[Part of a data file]
********
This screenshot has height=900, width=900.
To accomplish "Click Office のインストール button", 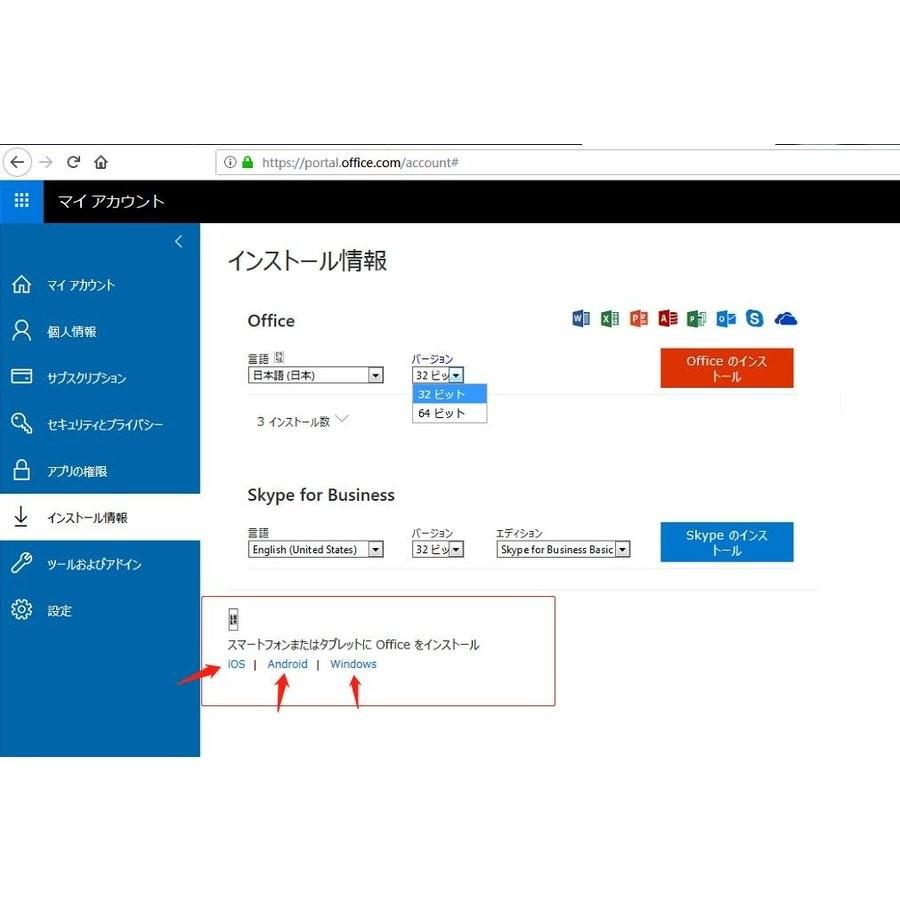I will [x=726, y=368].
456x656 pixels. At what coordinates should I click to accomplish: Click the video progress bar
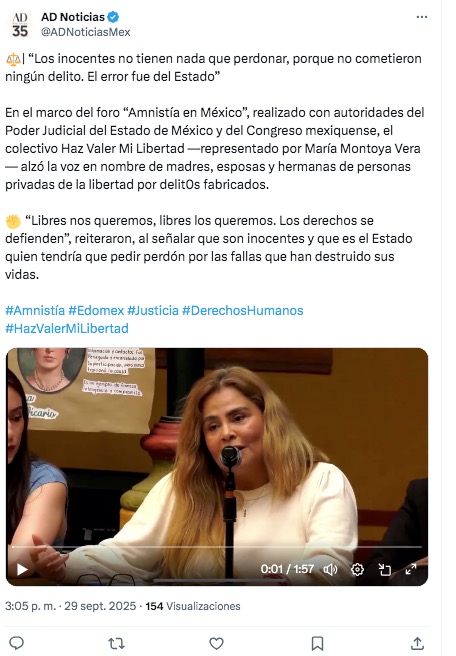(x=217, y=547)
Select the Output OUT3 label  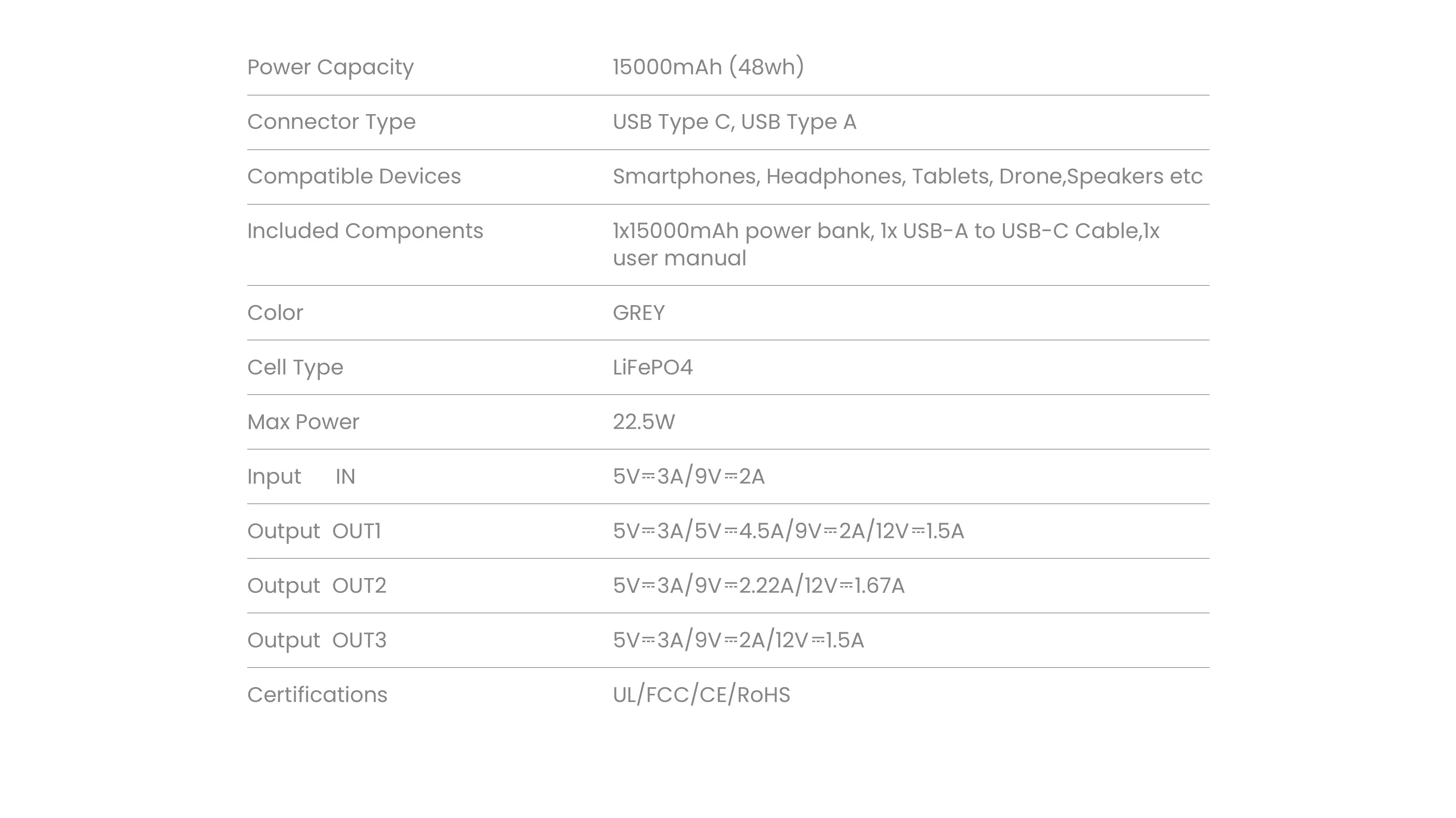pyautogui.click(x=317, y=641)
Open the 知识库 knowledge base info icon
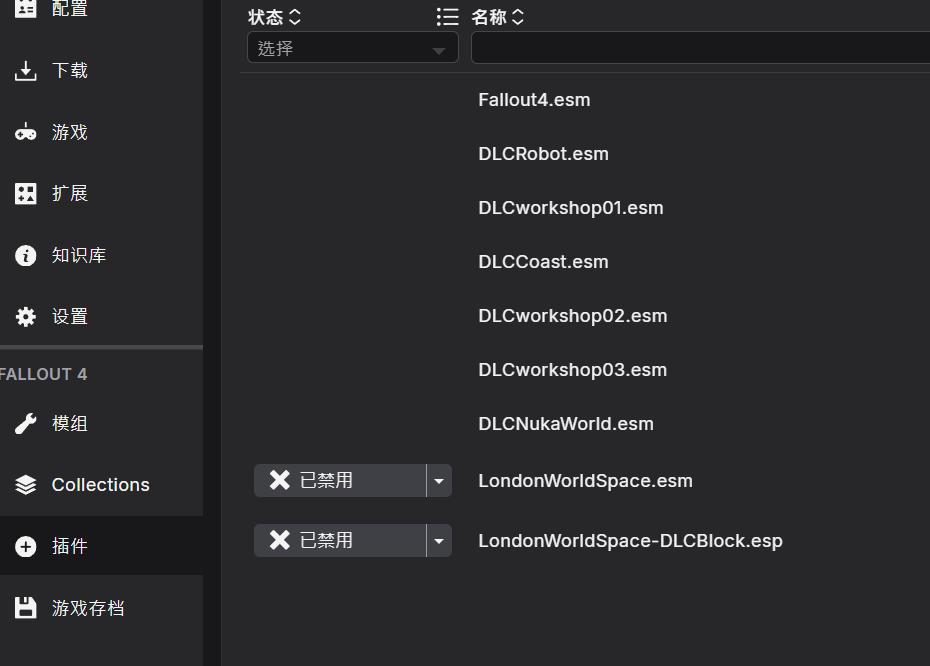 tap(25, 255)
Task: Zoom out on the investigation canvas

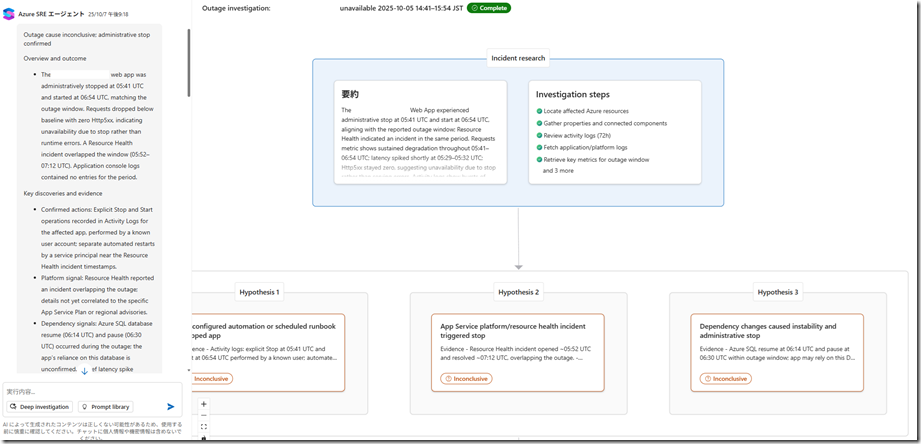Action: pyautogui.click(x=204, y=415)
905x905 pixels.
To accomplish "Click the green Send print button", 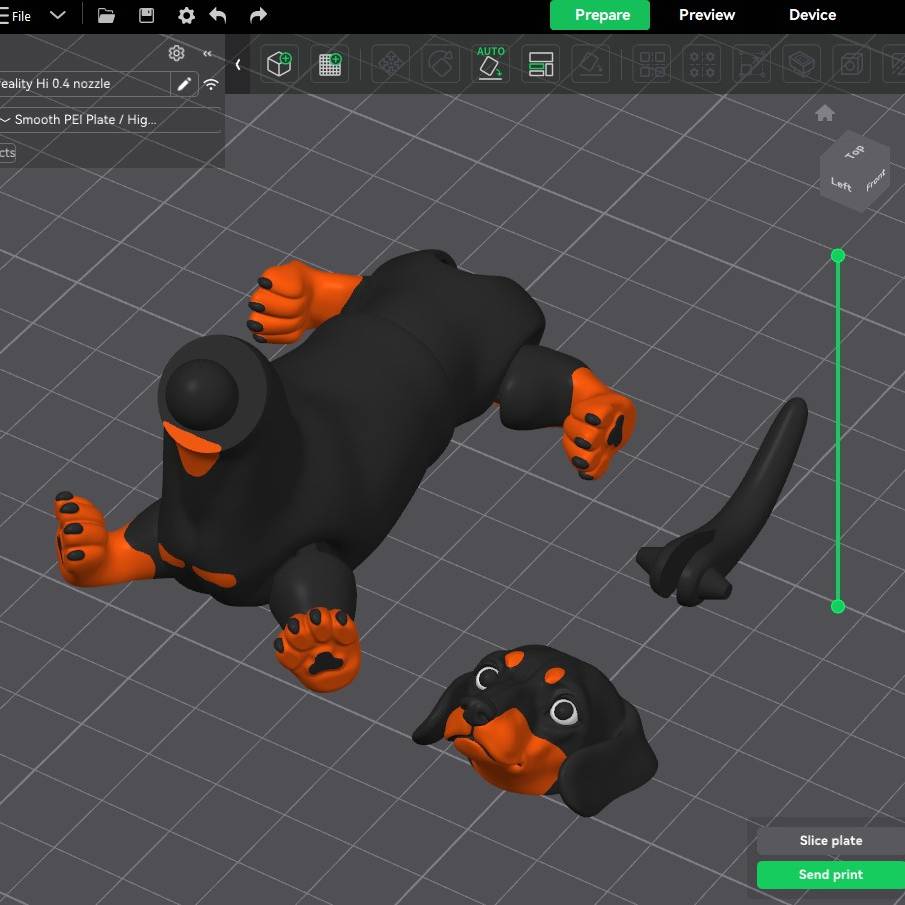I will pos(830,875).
********
** JOB **
Find every line in the listing above that contains the string "pixels", and copy each of those lines.

** EXERCISE ANSWER **
456x656 pixels. At what coordinates should I click to accomplish: Click the video progress bar
905x905 pixels.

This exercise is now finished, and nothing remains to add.